絵と猫とぐだぐだ ~髙木元就

雑記ブログです。趣味で絵を描いています。漫画やイラストなども含めて、幅広く絵の好きな人に読んで貰いたいです。

大学への呼び出し3 No.90

完成したフレスコ画の提出 

 K先生(女子)から借りたノートは、僕のフレスコ画の制作を終えてから初めて目を通した。

 この数日で本を読み漁り知ったフレスコ画の知識は、K先生(女子)のノートからも外れた内容ではなかった。
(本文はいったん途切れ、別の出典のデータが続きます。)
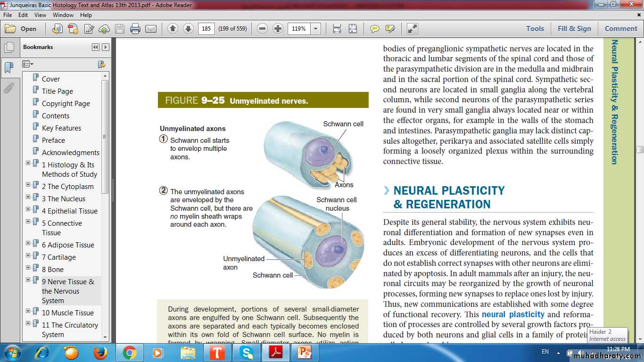
Task: Select the highlight text tool
Action: click(390, 29)
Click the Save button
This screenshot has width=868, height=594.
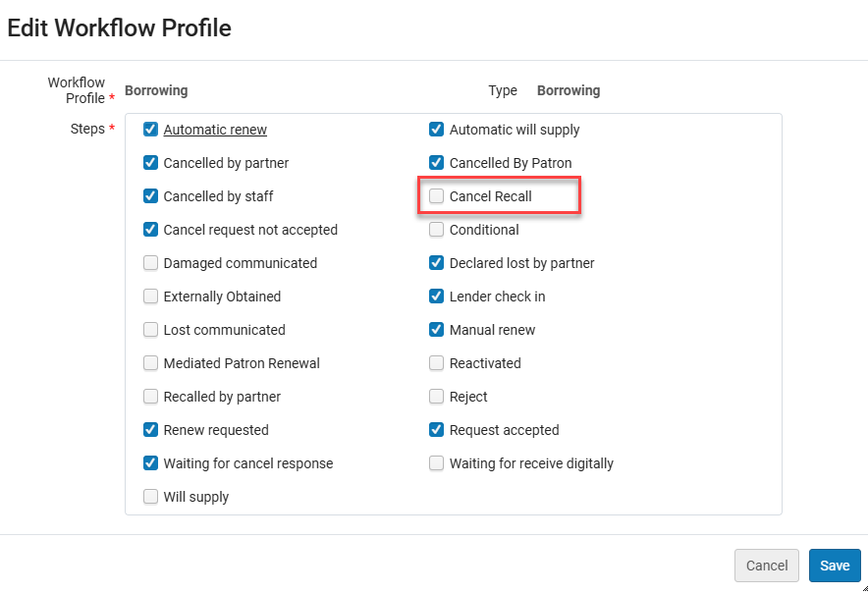pos(835,566)
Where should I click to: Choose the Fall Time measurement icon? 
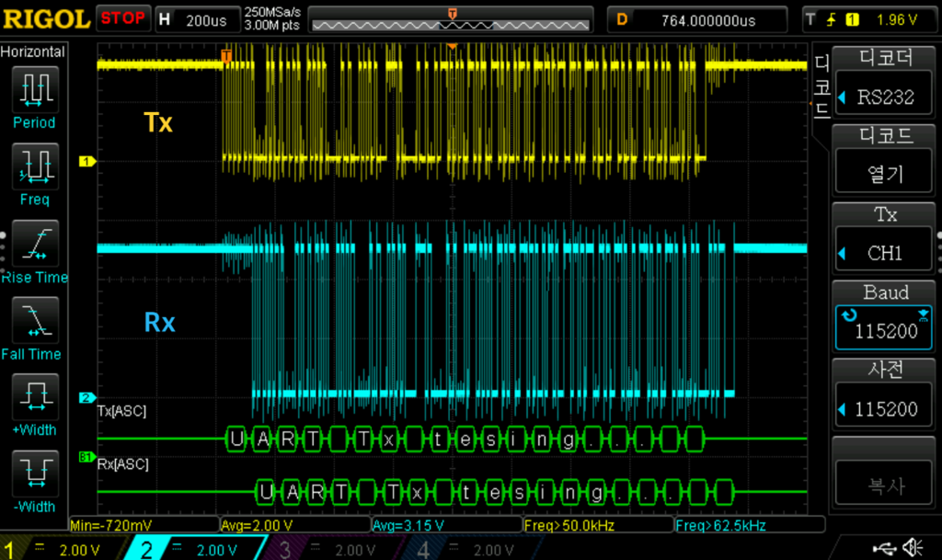pyautogui.click(x=34, y=321)
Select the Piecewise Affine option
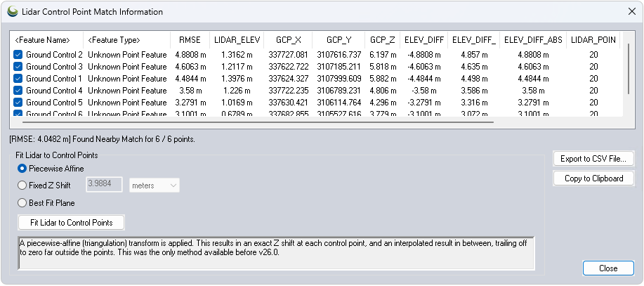 (x=22, y=169)
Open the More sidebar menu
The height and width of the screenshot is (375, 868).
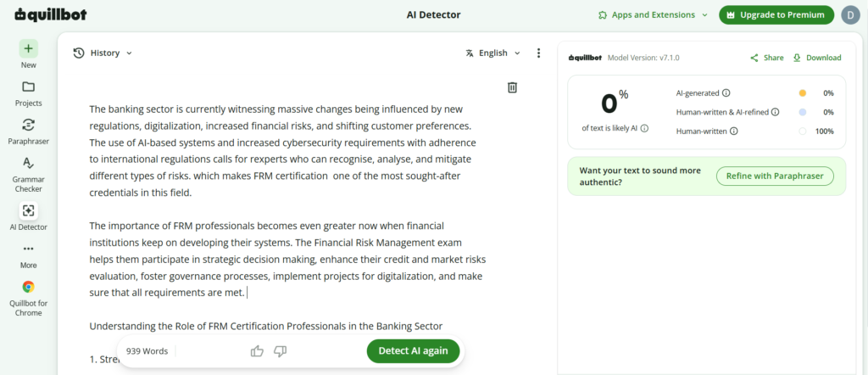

 というより、K先生(女子)のノートは、多くの情報を簡潔にまとめ、丁寧に書かれていたもので、大雑把で頭の悪い僕には真似のできないノートだと感心していた。

 

 自宅で完成させたフレスコ画とK先生(女子)のノートを持って、僕は寝不足のまま大学の研究室(日本画の研究室)へ行く。
 すると、研究室にはK先生(女子)と準備を手伝ってくれた上級生たち(この場面にもたまたま居た)も居た。

 それから、僕のフレスコ画の準備をしてくれた上級生は、「あれ?もう出来てる?」と言って驚いていた。

 状況から察すると、K先生(女子)と上級生達の考えのなかでは、絵具のことや描きかたについては、また後日に改めて説明するつもりでいたそうだ。
 それを教える為に僕を待っていた間、僕は自分で勝手に勉強を始めて完成させ、研究室に持って来ていた。

 K先生(女子)や上級生にしてみれば、フレスコ画の事など、教わらなければ出来ないものばかりと認識していた。
 逆に僕側は、困っても誰かが助けては貰えない学生生活をやってきた訳で、フレスコ画に限らず日本画のことについても、調べることから材料の確保まで自分ひとりでやる認識を持っていた。

 研究室の片隅には、僕へ使わせようとしていたらしき生石灰も見掛ける。

K先生(女子)は、
「私はこんな風に描きました。」
 といって、自身で描いたフレスコ画を見せてくれる。

 僕もK先生(女子)も、人物を描いているのだが、僕との考え方や好みや性格の差を感じる。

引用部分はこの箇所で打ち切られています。